Against all the odds at the start of his administration President Donald Trump has, up to this point at least, had a positive impact on emerging economies.
When Trump entered the White House in January, there were many reasons for large emerging markets to be anxious about the new administration. Analysts argued the president’s proposed tax cuts and increases in infrastructure spending would widen the US budget deficit and cause the domestic economy to overheat. This would force the Federal Reserve to tighten monetary policy to prevent inflation. This, in turn, would again attract capital to the US and strengthen the dollar.
Some emerging markets, especially China and Mexico, feared that the Trump administration would veer sharply towards highly protectionist trade policies, damaging their export-led economic growth. The president made many campaign promises to confront currency manipulators and tear up bilateral deals like the North American Free Trade Agreement which he feels disadvantage the US.
But Trump’s administration has failed to deliver on its economic agenda. The promised tax reform programme and infrastructure spending increases were postponed after a failed attempt to overhaul Obamacare. There are growing doubts about whether Trump has sufficient political capital to get a deeply divided Congress to adopt his budget proposals. And although the president has refused to subscribe to G20 countries’ pledge not to intensify trade protection, Washington has not branded Beijing a currency manipulator and Nafta is still in effect.
The consequence of Trump’s failure to advance his economic programme has been to delay further Fed interest rate increases. It has also undermined foreign investor confidence in the US economy, contributing to a weaker dollar. Since January 2017, in spite of heightened geopolitical tension that would normally support the dollar, the world’s reserve currency has lost more than 10% of its value.
Emerging markets welcome low US interest rates and a weak dollar. Low rates generally keep capital flowing to emerging markets, as investors are forced to stretch for yield abroad. A weak dollar usually boosts international commodity prices, a boon to commodity-dependent emerging economies.
But in a booming market, it can be difficult to distinguish between those economies with strong fundamentals, and those which merely look strong in the light of buoyant conditions. This explains why, in today’s environment of low interest rates and a weak dollar, emerging markets like Brazil, South Africa and Turkey can still access the global capital market on good terms, despite their unsound economic and political fundamentals. It also might explain why a country like Argentina can issue a century bond even though it has defaulted on its debts five times over the last 100 years. Or why war-torn Iraq’s bond placement in August was four-times over-subscribed.
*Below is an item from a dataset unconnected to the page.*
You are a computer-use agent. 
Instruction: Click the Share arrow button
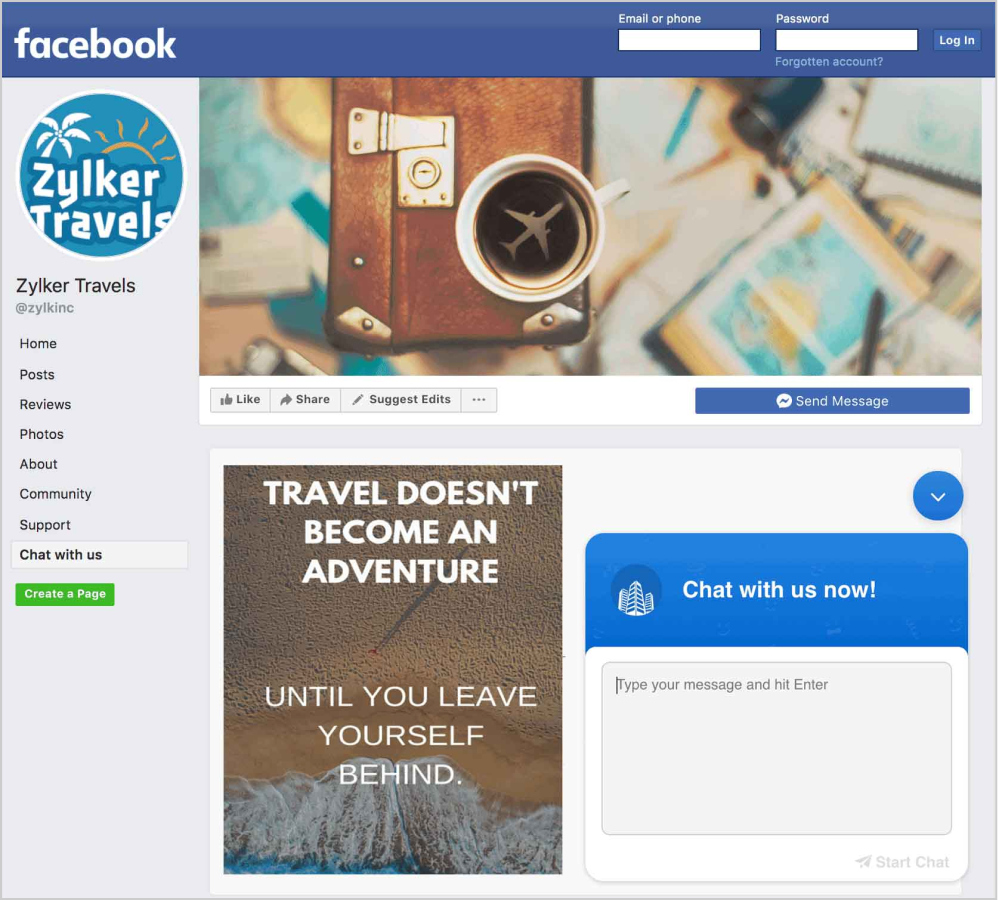click(x=306, y=400)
Policy-makers in emerging markets are mistaken if they believe these favourable circumstances will continue indefinitely. They should take advantage of the opportunities that these conditions afford them to prepare for the difficult times that might lie ahead – the Fed is expected to raise rates in December, which may engender capital flowing from emerging markets back to the US. Policy-makers in these economies must address those fundamental weaknesses and imbalances that continue to make them all too vulnerable to any drop in global liquidity.
Desmond Lachman is a Resident Fellow at the American Enterprise Institute. He was formerly a Deputy Director in the International Monetary Fund’s Policy Development and Review Department and the Chief Emerging Market Economic Strategist at Salomon Smith Barney.